Pubdate: Wed, 29 Jan 2014
Source: Republican & Herald (PA)
Copyright: 2014 Pottsville Republican, Inc
Contact:  http://republicanherald.com
Details: http://www.mapinc.org/media/1047
Author: Nicholas Kristof, New York Times
Page: 10

3 ENEMAS LATER, STILL NO DRUGS

If you think that protests about overzealous law enforcement are over
the top, listen to what unfolded when the police suspected that David
Eckert, 54, was hiding drugs in his rectum.

Eckert is a shy junk dealer struggling to get by in Hidalgo County,
N.M. He lives a working-class life, drives a 16-year-old pickup and
was convicted in 2008 of methamphetamine possession.

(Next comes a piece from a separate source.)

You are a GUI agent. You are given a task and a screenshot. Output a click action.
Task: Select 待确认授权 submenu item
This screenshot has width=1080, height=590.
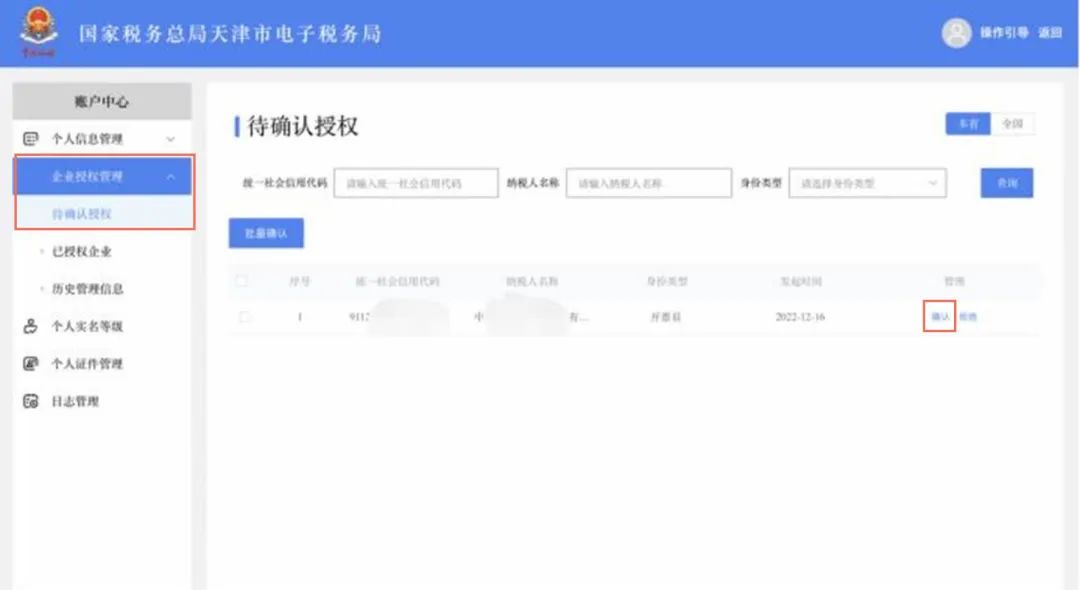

Police officers, suspecting he might still be involved in drugs, asked
him to step out of his pickup early last year after stopping him for a
supposed traffic violation. No drugs or weapons were found on Eckert
or in his truck, but a police dog showed interest in the vehicle and
an officer wrote that Eckert's posture was "erect and he kept his legs
together."

That led the police to speculate that he might be hiding drugs
internally, so they took him in handcuffs to a nearby hospital
emergency room and asked the doctor, Dr. Adam Ash, to conduct a
forcible search of his rectum. Ash refused, saying it would be unethical.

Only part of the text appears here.